» **Required actions**
(1) Retype everything in the notes on primary angle closure disease from "IN THE NAME" down to "parenteral is given.", keeping the wording unchanged.
(2) Answer these questions from the notes on primary angle closure disease:
(a) How much intravenous mannitol is given, at what strength, and over what period?
(b) What kind of eye do the notes call a short eye?
(c) What test may be used to precipitate closure of the angle?
(3) Proceed with the notes on primary angle closure disease, picking up after their final sentence.

» **Supplied text**
┌──
IN THE NAME OF ALLAH WHO IS MOST MERCIFUL AND GRACIOUS
It is a medical emergency. patient presents with ocular and systemic symptoms. Ocular symptoms include pain, redness and reduced visual acuity. Systemic symptoms include nausea and vomiting. On examination there is conjunctival injection, corneal edema, oval non reactive dilated pupil. The intra ocular pressure is high. Treatment involve 250ml intravenous mannitol 20% given over 30 minutes. Tab Acetazolamide 250mg 4 times a day with vitamin K to prevent paresthesia. Pilocarpine eye drops 4 times a day. Timolol eye drops twice a day. analgesic like diclofenac sodium parenteral and antiemetic like metoclopramide parenteral is given.
Primary angle closure disease includes a spectrum of conditions in which the peripheral iris moves forwards to block the openings of the trabecular meshwork in an occludable angle, causing a rise of intraocular pressure
A short eye: HYPERMETROPIC EYE
Smaller corneal diameter
A shallow anterior chamber, and
Relative anterior positioning of the lens–iris diaphragm
Lens continue to grow all life thus occluding mid dilated pupil especially evening or in near work when lens is in accommodated state. Iris move forward to block trabecular meshwork Which causes increase in intraocular pressure
plateu iris configuration
peripheral crowding of iris
Bilateral disease but asymmetrical
occludabe angle ( inability to see the posterior trabecular meshwork over more than 180/270 degrees, with the patient looking straight ahead on gonioscopy)
symptoms
nausea vomiting
eye pain
eye redness
reduced vision or halos in front of eye
signs
ciliary congestion
corneal edema
narrow anterior chamber
vertically mid dilated pupil
glaucomflecken
A dark room prone provocative test
may be used as a diagnostic tool to precipitate closure of the angle in such eyes.
└──
» **Dataset extract**
┌──
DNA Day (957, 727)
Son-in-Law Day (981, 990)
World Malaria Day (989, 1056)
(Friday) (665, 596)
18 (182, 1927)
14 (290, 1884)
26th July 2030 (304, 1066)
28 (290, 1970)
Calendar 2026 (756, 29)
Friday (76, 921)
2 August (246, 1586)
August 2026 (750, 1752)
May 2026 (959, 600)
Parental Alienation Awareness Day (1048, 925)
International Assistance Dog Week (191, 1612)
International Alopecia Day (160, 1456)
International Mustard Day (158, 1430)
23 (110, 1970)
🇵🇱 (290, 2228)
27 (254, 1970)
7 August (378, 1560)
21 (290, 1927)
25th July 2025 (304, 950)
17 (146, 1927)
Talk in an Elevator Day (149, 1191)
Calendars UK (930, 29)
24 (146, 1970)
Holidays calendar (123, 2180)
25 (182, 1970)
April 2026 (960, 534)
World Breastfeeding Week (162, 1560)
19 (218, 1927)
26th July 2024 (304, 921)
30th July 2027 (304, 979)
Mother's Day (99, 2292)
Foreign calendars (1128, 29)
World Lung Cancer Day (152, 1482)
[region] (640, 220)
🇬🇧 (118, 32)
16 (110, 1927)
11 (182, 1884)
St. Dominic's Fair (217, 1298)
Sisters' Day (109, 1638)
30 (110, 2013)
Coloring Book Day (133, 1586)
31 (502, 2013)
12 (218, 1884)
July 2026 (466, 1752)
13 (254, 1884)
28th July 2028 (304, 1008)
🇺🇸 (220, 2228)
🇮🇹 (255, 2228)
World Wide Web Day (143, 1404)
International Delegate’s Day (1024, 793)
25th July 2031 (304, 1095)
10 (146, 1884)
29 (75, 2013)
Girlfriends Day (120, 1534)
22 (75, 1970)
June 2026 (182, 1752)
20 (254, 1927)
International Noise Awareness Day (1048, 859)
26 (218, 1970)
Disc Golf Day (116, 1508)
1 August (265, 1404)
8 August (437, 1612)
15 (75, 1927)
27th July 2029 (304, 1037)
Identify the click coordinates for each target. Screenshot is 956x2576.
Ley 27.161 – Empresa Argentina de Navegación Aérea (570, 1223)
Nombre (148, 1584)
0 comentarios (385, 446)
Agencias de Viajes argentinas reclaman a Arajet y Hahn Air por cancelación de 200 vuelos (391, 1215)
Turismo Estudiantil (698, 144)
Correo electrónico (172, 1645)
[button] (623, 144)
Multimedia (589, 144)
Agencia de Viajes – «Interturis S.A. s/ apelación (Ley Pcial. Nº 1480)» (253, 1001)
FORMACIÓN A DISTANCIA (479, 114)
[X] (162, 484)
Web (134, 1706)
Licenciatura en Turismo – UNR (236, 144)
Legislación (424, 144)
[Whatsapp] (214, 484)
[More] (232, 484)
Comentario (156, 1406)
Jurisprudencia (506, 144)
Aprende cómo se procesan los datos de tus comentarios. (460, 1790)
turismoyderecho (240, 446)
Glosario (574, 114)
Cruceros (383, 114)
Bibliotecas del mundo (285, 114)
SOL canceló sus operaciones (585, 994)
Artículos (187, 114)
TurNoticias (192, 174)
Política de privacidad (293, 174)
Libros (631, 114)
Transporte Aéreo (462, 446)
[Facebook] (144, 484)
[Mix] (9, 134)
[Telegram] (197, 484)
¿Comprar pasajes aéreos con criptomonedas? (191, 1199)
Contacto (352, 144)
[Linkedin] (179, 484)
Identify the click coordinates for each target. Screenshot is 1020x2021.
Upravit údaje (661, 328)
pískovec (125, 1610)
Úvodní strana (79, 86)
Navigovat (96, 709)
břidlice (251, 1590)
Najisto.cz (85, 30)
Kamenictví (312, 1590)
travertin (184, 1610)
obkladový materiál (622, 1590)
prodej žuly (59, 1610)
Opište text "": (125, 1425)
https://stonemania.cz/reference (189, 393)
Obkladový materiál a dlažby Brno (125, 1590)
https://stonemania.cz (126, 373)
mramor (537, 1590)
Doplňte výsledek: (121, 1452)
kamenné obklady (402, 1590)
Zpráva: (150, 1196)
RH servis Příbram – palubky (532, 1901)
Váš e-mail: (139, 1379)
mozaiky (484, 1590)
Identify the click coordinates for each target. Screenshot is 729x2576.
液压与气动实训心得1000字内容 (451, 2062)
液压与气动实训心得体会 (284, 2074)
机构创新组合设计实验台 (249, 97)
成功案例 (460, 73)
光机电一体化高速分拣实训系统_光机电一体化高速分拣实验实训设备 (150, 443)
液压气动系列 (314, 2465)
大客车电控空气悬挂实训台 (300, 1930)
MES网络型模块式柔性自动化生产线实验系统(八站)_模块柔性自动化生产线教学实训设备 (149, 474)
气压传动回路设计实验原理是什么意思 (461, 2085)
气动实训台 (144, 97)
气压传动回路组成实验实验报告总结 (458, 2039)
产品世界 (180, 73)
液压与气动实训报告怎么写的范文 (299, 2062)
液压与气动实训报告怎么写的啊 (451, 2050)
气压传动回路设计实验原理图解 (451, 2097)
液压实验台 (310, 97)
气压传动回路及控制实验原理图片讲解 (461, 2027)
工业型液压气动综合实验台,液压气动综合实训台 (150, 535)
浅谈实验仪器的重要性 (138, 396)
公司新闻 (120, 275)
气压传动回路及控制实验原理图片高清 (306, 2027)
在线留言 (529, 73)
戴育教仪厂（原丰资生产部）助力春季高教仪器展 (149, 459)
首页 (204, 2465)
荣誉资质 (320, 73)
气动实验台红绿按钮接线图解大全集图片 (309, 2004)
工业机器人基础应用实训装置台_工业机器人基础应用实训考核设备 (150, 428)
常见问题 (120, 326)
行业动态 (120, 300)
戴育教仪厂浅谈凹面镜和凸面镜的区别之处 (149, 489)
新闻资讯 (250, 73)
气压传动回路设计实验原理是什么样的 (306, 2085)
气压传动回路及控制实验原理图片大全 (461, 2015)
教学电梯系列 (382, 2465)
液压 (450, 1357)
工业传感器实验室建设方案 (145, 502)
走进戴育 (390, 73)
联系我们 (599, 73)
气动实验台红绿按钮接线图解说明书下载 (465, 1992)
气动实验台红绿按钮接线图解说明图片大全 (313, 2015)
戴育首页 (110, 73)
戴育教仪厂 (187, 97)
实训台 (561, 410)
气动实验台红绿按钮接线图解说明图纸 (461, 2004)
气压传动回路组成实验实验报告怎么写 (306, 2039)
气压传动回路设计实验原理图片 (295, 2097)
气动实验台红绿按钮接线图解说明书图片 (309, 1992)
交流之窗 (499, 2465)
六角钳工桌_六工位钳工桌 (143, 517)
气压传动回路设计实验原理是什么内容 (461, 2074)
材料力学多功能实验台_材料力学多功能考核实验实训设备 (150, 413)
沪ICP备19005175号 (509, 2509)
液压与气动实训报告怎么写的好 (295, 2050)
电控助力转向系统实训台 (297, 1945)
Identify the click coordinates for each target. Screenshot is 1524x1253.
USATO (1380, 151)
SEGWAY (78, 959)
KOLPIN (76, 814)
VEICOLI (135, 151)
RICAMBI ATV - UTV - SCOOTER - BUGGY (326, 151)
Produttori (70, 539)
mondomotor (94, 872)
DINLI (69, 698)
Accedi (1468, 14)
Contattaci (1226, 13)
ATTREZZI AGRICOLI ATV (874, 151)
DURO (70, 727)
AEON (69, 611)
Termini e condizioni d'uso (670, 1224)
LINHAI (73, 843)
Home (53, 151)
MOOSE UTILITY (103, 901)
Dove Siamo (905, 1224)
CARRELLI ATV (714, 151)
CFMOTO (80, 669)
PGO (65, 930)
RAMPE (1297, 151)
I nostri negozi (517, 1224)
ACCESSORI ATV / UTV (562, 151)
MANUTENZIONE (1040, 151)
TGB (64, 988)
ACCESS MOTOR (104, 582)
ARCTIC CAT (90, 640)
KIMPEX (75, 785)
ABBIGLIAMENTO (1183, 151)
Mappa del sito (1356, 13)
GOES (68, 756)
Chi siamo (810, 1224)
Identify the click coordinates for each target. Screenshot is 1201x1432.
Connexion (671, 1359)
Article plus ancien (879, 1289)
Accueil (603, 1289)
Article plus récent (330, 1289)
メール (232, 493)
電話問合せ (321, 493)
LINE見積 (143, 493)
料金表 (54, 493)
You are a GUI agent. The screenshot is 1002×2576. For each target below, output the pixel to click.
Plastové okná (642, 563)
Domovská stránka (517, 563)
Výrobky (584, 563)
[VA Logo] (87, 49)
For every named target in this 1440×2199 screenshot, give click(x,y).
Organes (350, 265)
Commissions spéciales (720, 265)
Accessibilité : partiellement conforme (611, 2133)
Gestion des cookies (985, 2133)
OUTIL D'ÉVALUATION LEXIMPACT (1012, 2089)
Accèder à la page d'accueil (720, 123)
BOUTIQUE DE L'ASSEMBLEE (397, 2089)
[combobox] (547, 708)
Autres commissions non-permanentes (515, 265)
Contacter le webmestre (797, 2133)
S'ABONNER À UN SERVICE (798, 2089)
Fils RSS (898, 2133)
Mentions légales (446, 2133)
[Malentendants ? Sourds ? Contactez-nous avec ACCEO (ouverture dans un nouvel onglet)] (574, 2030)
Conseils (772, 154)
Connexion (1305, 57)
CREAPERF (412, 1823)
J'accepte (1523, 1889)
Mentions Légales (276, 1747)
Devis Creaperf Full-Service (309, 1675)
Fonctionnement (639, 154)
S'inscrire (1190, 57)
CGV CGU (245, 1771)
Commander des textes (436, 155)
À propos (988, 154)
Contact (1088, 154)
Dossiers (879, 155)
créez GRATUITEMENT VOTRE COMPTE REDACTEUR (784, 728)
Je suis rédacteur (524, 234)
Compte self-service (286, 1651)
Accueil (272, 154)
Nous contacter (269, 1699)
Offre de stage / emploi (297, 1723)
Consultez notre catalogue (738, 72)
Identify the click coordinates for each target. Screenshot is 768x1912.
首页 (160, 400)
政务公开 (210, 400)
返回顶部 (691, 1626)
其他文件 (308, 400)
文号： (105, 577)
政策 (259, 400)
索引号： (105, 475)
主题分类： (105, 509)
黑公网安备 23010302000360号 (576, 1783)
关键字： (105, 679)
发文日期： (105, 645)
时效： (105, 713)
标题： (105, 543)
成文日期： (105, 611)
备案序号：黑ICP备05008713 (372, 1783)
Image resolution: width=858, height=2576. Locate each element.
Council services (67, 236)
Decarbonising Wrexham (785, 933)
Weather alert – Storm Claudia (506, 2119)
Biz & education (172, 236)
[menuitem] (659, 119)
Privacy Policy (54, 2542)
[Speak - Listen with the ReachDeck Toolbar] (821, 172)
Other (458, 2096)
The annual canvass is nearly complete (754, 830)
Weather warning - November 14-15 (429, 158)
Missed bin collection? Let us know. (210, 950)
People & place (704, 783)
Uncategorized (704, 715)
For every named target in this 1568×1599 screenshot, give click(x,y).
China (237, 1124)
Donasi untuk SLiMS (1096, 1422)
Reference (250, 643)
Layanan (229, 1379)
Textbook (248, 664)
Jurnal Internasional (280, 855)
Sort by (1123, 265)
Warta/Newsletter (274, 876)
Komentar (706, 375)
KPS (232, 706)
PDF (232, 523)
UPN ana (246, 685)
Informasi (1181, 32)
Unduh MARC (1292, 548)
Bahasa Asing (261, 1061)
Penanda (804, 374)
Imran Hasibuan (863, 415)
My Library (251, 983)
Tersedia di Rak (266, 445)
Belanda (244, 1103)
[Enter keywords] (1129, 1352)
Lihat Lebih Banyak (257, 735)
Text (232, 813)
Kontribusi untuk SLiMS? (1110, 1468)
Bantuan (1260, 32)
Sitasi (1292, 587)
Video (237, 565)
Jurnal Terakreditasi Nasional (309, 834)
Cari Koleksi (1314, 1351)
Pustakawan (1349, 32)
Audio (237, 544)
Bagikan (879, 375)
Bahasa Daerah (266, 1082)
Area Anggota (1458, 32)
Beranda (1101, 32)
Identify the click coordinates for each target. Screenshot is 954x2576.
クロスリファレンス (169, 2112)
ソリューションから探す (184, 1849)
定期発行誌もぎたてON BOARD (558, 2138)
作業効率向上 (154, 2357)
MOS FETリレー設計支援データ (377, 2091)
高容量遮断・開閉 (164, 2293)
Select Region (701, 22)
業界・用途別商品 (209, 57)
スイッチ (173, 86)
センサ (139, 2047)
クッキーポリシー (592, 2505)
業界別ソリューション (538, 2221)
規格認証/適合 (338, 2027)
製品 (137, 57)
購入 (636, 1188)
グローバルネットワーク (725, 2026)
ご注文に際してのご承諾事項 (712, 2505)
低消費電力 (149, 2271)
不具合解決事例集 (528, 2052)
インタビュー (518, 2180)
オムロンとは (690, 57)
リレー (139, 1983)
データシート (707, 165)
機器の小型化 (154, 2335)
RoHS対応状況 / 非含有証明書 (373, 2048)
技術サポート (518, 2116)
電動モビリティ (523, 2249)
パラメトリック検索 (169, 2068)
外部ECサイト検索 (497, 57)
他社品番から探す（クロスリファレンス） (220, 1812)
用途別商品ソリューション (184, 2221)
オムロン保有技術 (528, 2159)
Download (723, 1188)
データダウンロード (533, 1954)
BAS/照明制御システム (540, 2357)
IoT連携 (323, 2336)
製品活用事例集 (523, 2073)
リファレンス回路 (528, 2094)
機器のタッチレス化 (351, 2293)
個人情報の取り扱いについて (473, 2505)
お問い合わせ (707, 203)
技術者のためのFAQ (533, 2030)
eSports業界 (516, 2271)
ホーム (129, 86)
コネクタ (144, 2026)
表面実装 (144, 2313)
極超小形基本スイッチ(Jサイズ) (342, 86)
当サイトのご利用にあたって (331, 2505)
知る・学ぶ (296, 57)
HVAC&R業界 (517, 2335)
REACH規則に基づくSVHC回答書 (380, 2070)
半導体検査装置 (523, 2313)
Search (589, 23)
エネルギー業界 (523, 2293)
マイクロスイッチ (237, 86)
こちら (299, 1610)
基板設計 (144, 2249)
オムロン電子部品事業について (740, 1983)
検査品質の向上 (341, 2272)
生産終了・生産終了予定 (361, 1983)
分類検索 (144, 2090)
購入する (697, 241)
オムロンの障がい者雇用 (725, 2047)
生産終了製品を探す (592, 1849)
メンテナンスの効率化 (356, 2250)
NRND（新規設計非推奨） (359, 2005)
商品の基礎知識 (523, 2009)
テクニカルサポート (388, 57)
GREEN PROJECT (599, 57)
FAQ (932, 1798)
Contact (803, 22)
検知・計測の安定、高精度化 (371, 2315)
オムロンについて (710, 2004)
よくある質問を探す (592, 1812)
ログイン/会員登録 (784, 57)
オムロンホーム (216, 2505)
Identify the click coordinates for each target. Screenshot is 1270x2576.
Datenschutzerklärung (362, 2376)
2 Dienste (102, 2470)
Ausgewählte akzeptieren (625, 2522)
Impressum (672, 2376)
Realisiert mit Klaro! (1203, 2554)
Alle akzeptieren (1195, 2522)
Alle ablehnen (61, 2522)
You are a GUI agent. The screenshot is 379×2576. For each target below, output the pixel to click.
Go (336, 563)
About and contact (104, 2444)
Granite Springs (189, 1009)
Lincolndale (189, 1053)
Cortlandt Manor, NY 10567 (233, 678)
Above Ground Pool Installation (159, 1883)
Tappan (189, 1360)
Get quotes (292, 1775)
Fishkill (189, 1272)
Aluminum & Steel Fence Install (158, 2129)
└──
» **Task-by-task answers**
(1)
IN THE NAME OF ALLAH WHO IS MOST MERCIFUL AND GRACIOUS
It is a medical emergency. patient presents with ocular and systemic symptoms. Ocular symptoms include pain, redness and reduced visual acuity. Systemic symptoms include nausea and vomiting. On examination there is conjunctival injection, corneal edema, oval non reactive dilated pupil. The intra ocular pressure is high. Treatment involve 250ml intravenous mannitol 20% given over 30 minutes. Tab Acetazolamide 250mg 4 times a day with vitamin K to prevent paresthesia. Pilocarpine eye drops 4 times a day. Timolol eye drops twice a day. analgesic like diclofenac sodium parenteral and antiemetic like metoclopramide parenteral is given.

(2)
(a) 250ml of 20% mannitol, given over 30 minutes.
(b) A hypermetropic eye.
(c) A dark room prone provocative test.

(3)
Baseline intraocular pressure and gonioscopic findings are recorded
patient asked to stay in a dark room, in prone position for 1 hour, without sleeping.
the intraocular pressure and gonioscopy are noted with minimal illumination.
A rise in intraocular pressure of 8 mmHg or more in the presence of a closed angle identifies eyes predisposed to PACG.
cyloplegic/mydriatic tests are less physiological
control IOP by
systemic:
intravenous mannitol 20% 300 ml over 30 minutes after confirming that patient has no cardiovascular problem. It can be repeated after 6 hours
or oral glycerin 50 ml taken with lime juice after excluding diabetes
topical:
pilocarpine 2% four times a day
timolol eye drops twice a day
tab acetazolamide 250 mg four times a day
pressure on central cornea with cotton tipped applicator
will push the iris away from lens
peripheral laser iridotomy
after control of IOP all glaucomatous eyes and contralateral eyes should have peripheral laser iridotomy done to prevent further attack of acute congestive glaucoma.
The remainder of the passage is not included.